**Problem details:** Report each line of the listing that carries the word "System".

+++ Available data +++

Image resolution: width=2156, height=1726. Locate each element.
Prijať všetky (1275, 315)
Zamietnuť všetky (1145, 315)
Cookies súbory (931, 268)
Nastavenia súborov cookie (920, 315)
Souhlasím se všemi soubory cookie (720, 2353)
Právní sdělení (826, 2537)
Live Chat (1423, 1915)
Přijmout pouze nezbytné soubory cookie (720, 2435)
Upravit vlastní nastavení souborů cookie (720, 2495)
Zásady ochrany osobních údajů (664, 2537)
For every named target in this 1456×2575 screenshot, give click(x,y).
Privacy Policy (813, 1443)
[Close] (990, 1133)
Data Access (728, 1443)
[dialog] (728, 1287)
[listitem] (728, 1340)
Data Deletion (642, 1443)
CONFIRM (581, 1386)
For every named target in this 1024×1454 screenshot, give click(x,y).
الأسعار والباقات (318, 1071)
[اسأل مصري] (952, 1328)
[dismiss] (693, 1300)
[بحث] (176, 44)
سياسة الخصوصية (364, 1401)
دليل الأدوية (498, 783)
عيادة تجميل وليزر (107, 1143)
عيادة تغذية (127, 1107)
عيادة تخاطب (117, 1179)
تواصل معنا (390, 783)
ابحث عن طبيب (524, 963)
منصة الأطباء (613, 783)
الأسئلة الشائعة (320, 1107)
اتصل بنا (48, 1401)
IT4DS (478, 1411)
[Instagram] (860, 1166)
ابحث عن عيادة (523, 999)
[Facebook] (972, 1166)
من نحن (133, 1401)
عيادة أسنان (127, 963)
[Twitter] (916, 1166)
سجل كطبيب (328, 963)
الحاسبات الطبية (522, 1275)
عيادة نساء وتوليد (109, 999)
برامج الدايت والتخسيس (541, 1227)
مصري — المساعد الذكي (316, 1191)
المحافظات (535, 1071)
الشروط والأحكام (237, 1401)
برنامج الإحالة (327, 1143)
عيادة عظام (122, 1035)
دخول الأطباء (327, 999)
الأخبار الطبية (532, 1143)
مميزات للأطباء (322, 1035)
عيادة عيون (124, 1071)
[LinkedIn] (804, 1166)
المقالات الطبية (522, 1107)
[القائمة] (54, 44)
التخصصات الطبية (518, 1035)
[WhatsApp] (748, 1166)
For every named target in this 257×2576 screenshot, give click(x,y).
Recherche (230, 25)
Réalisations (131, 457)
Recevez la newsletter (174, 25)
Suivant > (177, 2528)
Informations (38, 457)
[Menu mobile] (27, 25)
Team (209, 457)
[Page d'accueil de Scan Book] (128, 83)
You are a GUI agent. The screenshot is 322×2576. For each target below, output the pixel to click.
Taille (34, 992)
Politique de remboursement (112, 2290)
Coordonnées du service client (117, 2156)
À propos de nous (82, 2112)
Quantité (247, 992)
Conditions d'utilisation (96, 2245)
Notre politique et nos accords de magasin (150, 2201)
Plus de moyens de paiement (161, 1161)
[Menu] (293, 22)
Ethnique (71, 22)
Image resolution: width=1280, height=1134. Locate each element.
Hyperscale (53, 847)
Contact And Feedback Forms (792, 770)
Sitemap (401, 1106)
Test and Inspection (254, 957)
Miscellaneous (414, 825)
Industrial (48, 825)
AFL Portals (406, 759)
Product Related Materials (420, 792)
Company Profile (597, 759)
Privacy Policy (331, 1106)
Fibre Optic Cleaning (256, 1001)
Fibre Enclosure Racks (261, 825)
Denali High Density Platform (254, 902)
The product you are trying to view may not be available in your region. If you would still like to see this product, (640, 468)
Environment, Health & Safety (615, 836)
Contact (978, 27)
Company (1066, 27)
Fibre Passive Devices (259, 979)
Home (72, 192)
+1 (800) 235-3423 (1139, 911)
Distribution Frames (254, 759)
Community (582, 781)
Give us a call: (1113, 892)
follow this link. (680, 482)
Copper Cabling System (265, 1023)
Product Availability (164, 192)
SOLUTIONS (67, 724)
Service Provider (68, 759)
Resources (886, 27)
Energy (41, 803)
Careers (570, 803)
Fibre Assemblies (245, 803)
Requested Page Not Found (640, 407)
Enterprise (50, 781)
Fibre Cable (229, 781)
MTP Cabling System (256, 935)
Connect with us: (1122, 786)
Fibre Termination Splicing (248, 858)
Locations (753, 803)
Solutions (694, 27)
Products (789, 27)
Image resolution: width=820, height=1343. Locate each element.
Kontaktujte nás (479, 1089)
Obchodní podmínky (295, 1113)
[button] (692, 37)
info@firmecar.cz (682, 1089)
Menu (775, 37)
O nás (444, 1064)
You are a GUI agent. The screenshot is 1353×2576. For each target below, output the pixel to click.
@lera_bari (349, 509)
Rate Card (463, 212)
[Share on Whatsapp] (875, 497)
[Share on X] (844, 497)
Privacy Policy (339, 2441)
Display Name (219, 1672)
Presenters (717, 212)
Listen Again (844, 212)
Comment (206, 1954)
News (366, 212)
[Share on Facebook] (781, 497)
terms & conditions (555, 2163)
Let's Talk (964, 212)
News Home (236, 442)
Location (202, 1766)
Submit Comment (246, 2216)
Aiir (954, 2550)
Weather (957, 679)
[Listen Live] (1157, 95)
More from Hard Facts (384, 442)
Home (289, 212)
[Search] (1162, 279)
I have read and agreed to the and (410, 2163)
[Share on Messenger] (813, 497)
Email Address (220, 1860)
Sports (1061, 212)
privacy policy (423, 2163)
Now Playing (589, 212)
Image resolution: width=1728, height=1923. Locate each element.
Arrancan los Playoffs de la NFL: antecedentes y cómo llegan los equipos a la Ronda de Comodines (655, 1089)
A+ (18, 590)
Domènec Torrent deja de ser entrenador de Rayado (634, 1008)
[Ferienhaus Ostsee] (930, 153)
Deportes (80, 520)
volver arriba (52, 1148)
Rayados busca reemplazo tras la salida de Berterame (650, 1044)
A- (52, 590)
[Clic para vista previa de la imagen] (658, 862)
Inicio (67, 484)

+++

**Final answer:**
Copper Cabling System (265, 1023)
MTP Cabling System (256, 935)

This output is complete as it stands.